On all the packaging nutrition information it breaks carbs down to fiber and sugar. What I want to know is what are the carbs that are left over. Say that a product has 22g of carbs 7 of which are fiber and 3 of which are sugar.... what are the remaining 12 carbs and how do I manage them?
07/21/2010 - 10:24am
Pasta!!!! We love it...and I am pretty darn sure we could and maybe sometimes do, eat it every night of the week! Our favorite is Kamut Wheat pasta and I have never felt guilty about eating it all the time since it is full of vitamins, minerals and all kinds of good nutrition. I am so excited now though to know how important carbs really are!
07/25/2010 - 8:52am
I think this is a great post to promote healthy carbs- I try to make fruits and veggies the bottom of my pyramid and get my carbs from these sources- then having some grains whether it is bread, oatmeal or pasta in smaller amounts to add to any protein we are having for dinner. As my teens get older, they are starting to do this too. Great for adding phytochemicals and colors to my diet but also having great variety and taste.
07/29/2010 - 1:54pm
Brown rice; it is really tasty and versatile.
07/30/2010 - 7:20am
'Whole grains are better than refined carbohydrates' is not even slightly an argument to keep carbohydrates in your diet. Of course whole grains are better than starchy and sugary foods. That doesn't mean they're better than not eating the carbohydrates in the first place, which you did not address at all in these points.

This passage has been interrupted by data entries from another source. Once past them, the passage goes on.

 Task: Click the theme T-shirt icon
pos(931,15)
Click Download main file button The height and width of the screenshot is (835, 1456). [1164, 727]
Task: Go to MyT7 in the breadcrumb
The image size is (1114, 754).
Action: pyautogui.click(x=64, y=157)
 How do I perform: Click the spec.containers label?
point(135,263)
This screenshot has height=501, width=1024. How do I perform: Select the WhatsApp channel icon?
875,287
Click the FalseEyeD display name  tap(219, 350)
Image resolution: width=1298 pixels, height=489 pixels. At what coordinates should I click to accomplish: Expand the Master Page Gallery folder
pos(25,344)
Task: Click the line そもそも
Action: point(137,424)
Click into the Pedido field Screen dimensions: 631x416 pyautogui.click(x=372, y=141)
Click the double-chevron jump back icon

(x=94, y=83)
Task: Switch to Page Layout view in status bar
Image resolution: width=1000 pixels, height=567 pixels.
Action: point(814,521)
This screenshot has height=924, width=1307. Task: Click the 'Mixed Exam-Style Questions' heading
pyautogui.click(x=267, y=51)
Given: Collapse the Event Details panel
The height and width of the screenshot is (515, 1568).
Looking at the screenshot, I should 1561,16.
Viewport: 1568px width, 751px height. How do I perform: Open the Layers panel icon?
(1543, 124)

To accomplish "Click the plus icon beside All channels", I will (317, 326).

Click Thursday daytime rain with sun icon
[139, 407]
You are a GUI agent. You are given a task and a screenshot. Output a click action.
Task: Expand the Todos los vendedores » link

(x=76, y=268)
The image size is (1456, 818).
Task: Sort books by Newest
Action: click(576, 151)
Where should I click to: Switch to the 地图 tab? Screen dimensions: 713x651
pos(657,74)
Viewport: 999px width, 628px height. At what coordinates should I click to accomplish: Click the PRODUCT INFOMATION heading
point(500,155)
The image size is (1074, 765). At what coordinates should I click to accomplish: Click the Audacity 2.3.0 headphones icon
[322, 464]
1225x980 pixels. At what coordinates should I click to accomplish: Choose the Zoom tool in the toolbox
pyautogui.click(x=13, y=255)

Fiber has nothing to do with a low-carb diet. People on low-carb diets actually tend to eat a lot of fiber. Fiber does not work in your body like normal carbohydrates do. It is only very technically a carbohydrate and is not at all restricted. The benefits of fiber are absolutely irrelevant to a discussion on low-carb dieting.
'One study showed x after they had been on the diet for a week' is horrible reason to cite, even assuming the study was carried out properly and the results were interpreted accurately. A low-carb diet takes 2-4 weeks for the body to adjust to. Taking a picture of ANY results after one week on ANY diet is short-sighted.
I'm not sold on low-carb diets being right for everyone, but they work well for many people, and this is not at all a reasonable refutation of them.